• _Text zur Durchsicht_
○ ○ ○ ○ ○

Kriegstagebuch 1. Dezember 1916


alliiertes Handelschiff versinkt

Ein durch ein deutsches U-Boot versenktes alliiertes Handelschiff versinkt mit dem Heck voran.

Kriegstagebuch 1. Weltkrieg für Freitag den 1. Dezember 1916:

Seekrieg

Atlantik, Nordsee, Mittelmeer: ​​Im Dezember versenken U-Boote 167 Schiffe (davon 39 britische mit 109.936 Tonnen, 58 alliierte und 70 neutrale Schiffe) mit zusammen 276.400 Tonnen.
Adria: Im Dezember trifft der britische Monitor Earl of Peterborough in Venedig ein, um die italienische Armee zu unterstützen.

○ ○ ○ ○ ○

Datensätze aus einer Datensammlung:
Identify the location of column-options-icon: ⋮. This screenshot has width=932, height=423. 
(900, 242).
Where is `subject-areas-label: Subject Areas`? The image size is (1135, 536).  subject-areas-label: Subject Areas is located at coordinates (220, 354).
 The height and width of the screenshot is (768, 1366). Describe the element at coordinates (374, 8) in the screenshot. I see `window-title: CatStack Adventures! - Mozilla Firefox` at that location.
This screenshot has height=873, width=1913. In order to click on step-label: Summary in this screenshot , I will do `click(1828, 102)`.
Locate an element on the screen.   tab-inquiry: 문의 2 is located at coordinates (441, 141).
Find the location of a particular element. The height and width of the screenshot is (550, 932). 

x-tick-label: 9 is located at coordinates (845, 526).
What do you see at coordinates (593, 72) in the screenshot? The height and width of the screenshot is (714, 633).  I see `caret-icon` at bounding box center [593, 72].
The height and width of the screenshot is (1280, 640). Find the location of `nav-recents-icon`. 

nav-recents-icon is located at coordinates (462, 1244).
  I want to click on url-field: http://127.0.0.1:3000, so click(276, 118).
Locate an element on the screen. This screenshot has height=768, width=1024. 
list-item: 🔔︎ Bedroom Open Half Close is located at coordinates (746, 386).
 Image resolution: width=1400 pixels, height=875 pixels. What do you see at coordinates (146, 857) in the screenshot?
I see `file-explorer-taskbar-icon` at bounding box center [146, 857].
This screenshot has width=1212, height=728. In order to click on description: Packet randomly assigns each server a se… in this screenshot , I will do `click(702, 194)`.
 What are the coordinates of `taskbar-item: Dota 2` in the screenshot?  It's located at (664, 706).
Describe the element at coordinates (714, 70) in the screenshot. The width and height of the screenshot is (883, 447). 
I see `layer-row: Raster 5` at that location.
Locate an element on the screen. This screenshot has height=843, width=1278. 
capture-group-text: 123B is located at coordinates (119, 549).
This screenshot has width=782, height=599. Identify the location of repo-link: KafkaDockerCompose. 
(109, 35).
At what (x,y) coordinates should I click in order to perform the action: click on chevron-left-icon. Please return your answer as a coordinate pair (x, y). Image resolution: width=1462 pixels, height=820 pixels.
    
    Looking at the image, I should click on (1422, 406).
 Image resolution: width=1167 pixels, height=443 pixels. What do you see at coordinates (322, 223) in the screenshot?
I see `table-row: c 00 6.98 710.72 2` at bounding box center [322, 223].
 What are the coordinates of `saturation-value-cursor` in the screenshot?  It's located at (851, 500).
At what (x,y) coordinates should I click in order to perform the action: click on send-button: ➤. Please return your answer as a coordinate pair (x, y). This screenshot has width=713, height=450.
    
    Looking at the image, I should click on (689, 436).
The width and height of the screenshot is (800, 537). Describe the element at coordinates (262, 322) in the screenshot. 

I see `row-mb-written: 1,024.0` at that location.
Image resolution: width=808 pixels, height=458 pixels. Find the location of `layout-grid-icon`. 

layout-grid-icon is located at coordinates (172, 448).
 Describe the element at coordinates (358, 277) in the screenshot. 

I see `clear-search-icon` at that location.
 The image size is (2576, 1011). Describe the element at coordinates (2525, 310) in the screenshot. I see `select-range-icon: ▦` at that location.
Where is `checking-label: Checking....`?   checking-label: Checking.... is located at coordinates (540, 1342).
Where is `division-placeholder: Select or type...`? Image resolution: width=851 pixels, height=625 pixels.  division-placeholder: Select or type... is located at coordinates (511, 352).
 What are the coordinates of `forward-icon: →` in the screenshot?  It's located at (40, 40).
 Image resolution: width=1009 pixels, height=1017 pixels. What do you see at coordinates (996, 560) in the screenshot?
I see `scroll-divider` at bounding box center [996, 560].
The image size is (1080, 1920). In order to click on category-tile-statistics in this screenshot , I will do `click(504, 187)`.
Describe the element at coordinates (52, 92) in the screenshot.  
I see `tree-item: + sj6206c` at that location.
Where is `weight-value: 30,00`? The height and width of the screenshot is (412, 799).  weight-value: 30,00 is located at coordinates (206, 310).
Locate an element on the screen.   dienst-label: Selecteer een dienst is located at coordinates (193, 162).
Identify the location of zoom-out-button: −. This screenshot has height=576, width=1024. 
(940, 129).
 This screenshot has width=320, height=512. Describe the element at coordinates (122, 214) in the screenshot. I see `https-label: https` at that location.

○ ○ ○ ○ ○

Setze das Kriegstagebuch zum 1. Dezember 1916 im Anschluss an seinen letzten Satz fort.

Griechenland: Der französische Oberbefehlshaber, Admiral Dartigue, wird in die Kämpfe in Athen verwickelt. Das Schlachtschiff Mirabeau feuert 4 Granaten in der Nähe des Königspalastes, welcher Konstantin und seine Familie in den Keller treiben.

Ostfront

Karpaten: Die Truppen des russischen Generals Lechitski werden von den Rakida- und Kirlibaba-Höhen vertrieben, drücken jedoch am 3. Dezember auf das Trotus-Tal und nehmen am 4. Dezember die Höhen, welche den Jablonitsa-Pass beherrschen.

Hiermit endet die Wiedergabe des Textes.